During this experience, I was placed with a highly supportive host family, who welcomed me as one of their own. The real challenge came in the form of a painful and persistent antibiotic-resistant stomach illness. Aside from all of my horror as a guest, I had hardly the energy to apologize for monopolizing their outhouse as I crawled around s@#%ting my brains out. It is because of my family that it was possible for me to remain in-country for the remainder of the planned duration of the trip in order to complete my fieldwork. This included contributing a variety of local herbal medications, and introducing me to the Costa Rican perspective on life, death, and time. (And to my family at home, they are now learning the oncoming love paralysis that is hearing that your daughter is in the hospital in a developing country via Viber text.) Luckily, the healthcare system in Costa Rica is highly developed, though most care centers, even tertiary, seem to have prominent funeral homes within a block’s range. All the same, when someone warns you to not drink the water, drinking it with every meal is probably not the best idea.
On weekends, we trekked to the surrounding locations like the volcano Arenal, or the Monteverde Cloud Forest for ziplining and surprise bungee jumping (where I blacked out from fear until five minutes after my feet had hit the ground and I cleared the area, so don’t ask about it). We found surf camps in Tamarindo and played futbol with our host families on Playa Hermosa. We encountered crocodiles and lizards and monkeys and insectazoids beyond my wildest imagination. We met transvestite prostitutes who gave us directions and laughing fishermen and hippie transplants from Oregon who opened a smoothie shop so good I thought it was a heat hallucination.

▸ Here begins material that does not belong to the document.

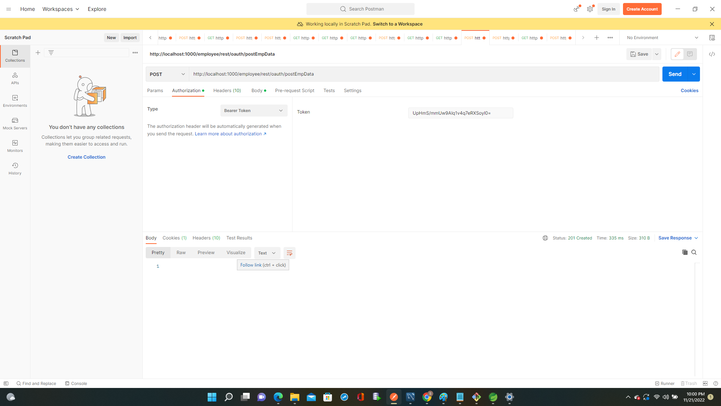Search within the response body
Viewport: 721px width, 406px height.
[x=694, y=252]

Most important of the things I learned there, is the Costa Rican perspective, as manifested by “pura vida”. It is a phrase without linguistic equivalent, existing as a talisman of good will among a culture sometimes overwhelmed by the pace of change, attempting in a humble manner to retain tranquility born incomprehensibly of its nest of chaos. Pura vida means that you may have to tighten your belt when you stand to dance bachata, but that you will dance. It is the infinite expectation of the dawn. The faith. The loss. The rebirth. The blood. The source. It signifies that, despite the fences and struggling economic climate, the conditions are brimming with the potential of life and ought to be revered and celebrated. So more than anything I brought out of that country, coffee beans and potential parasites aside, I brought pura vida!